== EXTRACTED DATA

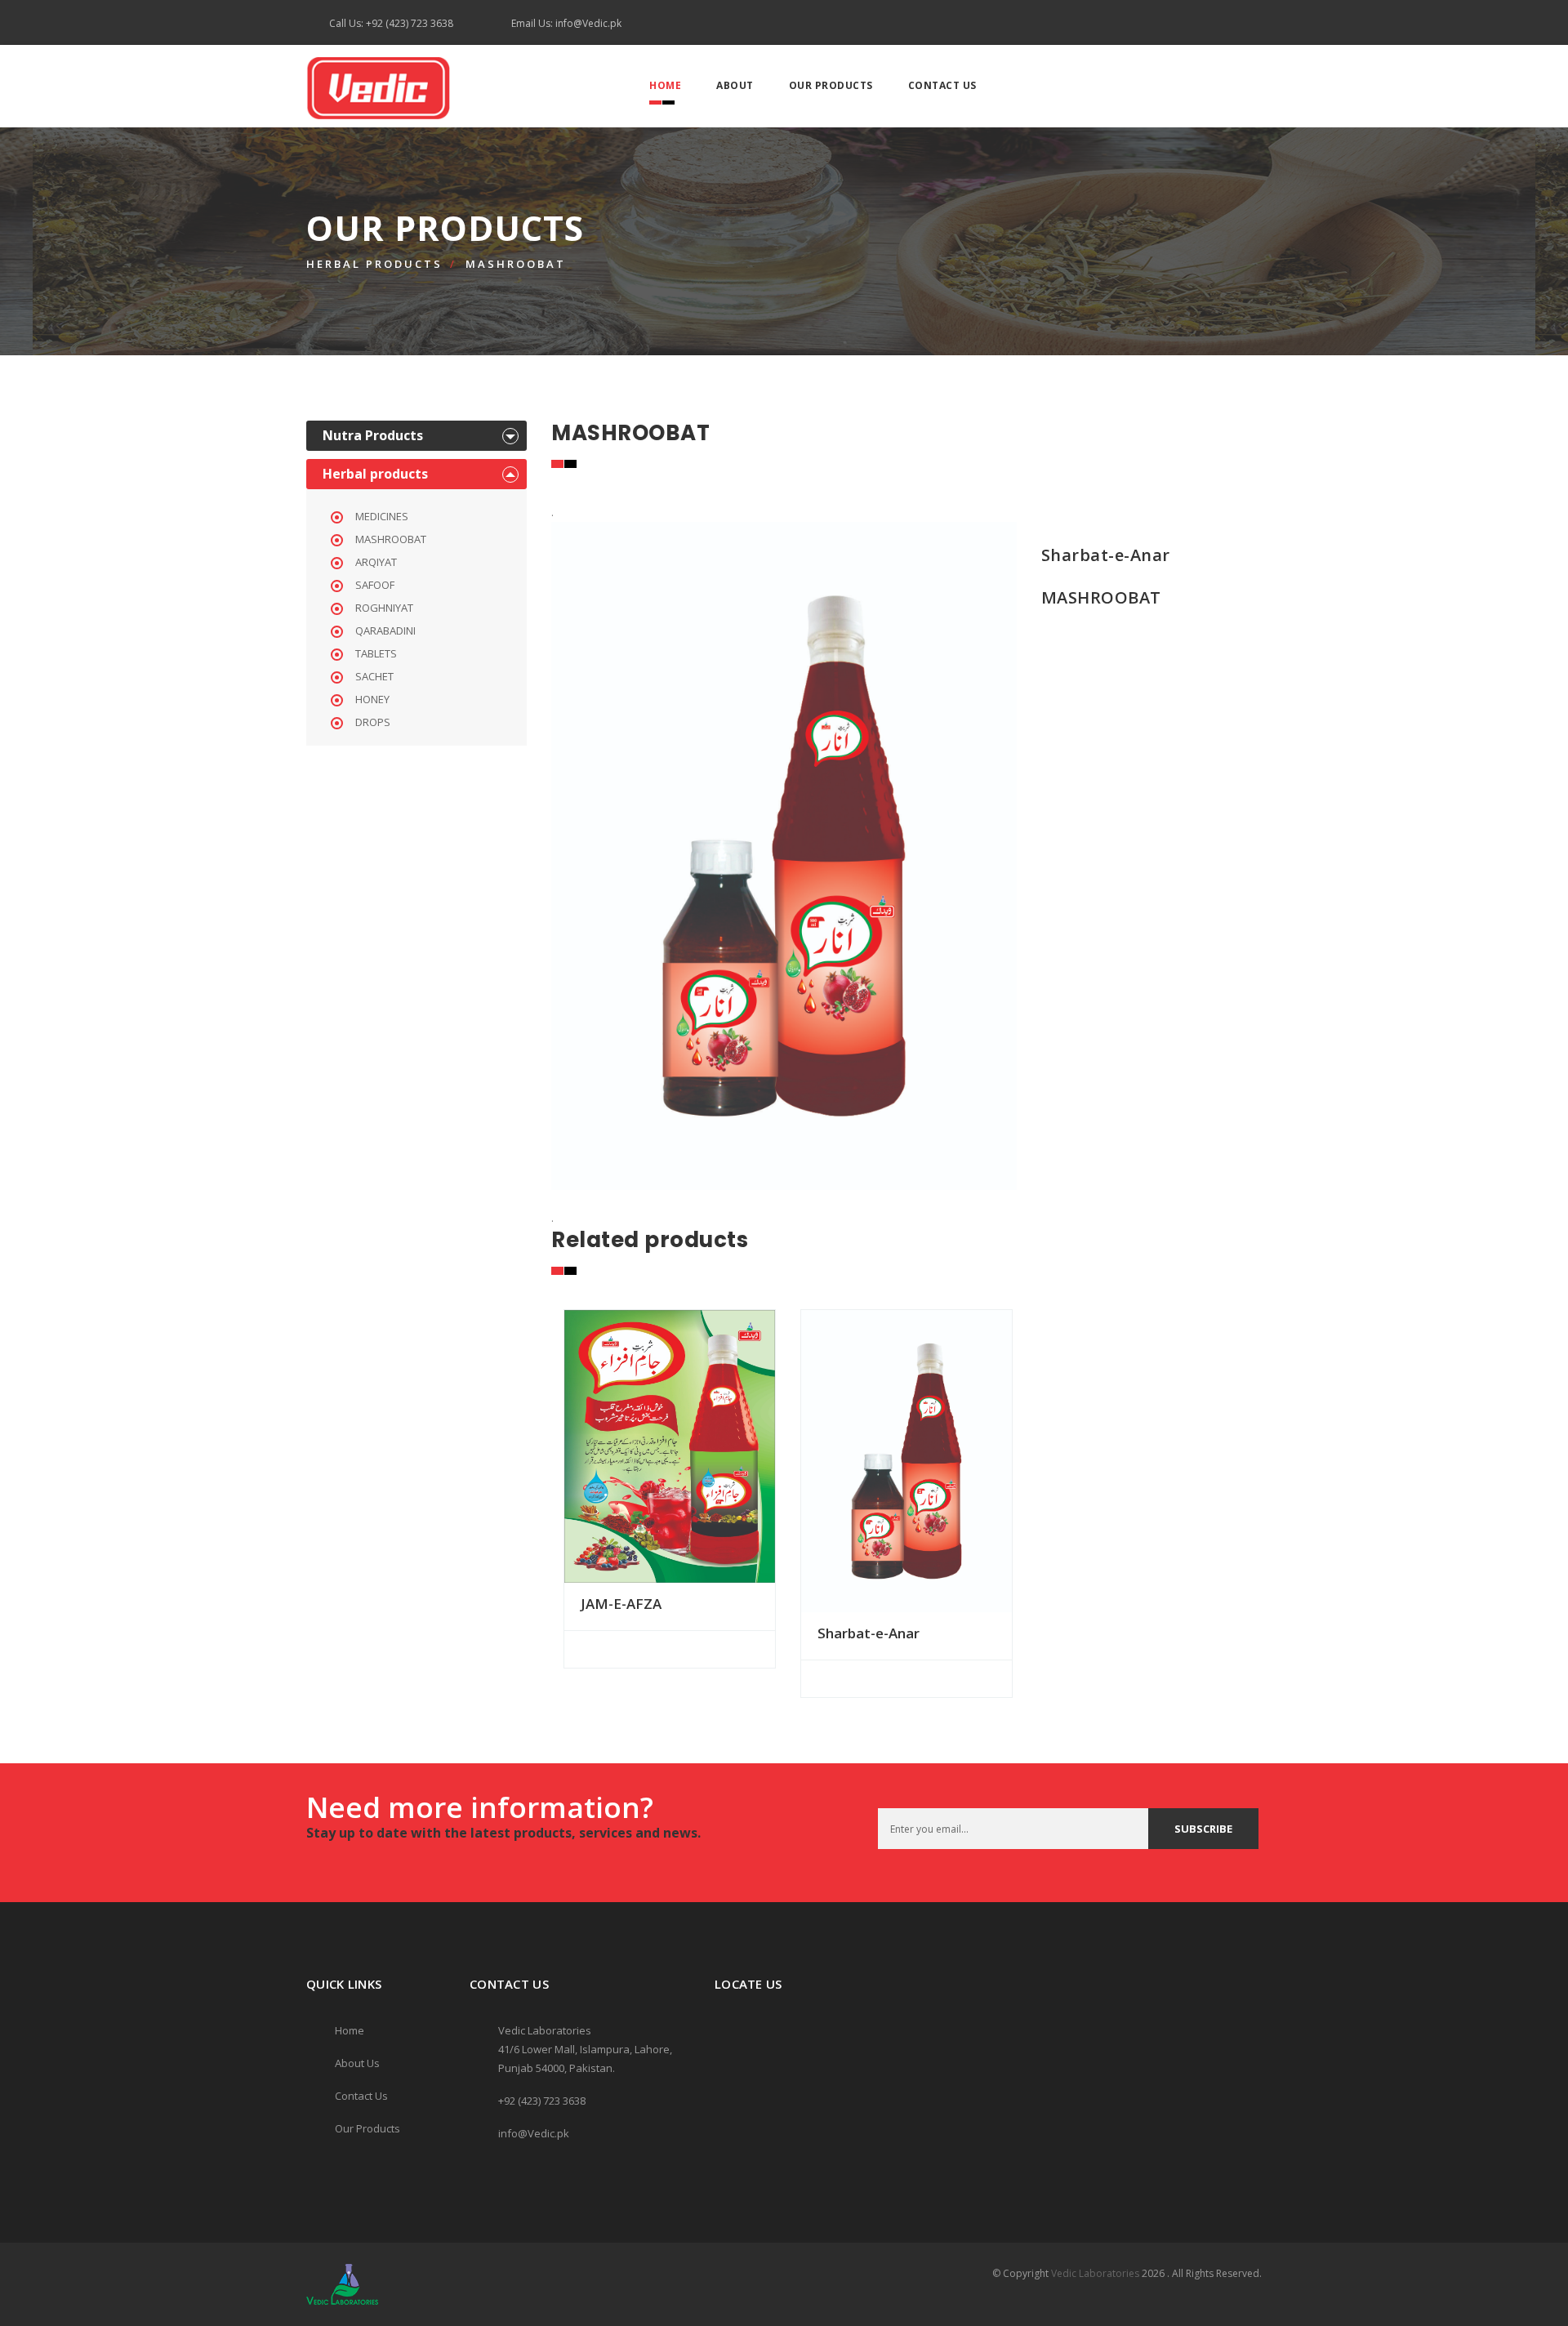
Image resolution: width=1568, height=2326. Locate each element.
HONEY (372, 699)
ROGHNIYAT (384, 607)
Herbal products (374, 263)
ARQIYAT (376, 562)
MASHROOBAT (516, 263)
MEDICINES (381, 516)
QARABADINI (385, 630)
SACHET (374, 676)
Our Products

====

Without the pictures, restate all the entries above exactly.

## WRITTEN RESPONSE
Image resolution: width=1568, height=2326. Locate each element.
HONEY (372, 699)
ROGHNIYAT (384, 607)
Herbal products (374, 263)
ARQIYAT (376, 562)
MASHROOBAT (516, 263)
MEDICINES (381, 516)
QARABADINI (385, 630)
SACHET (374, 676)
Our Products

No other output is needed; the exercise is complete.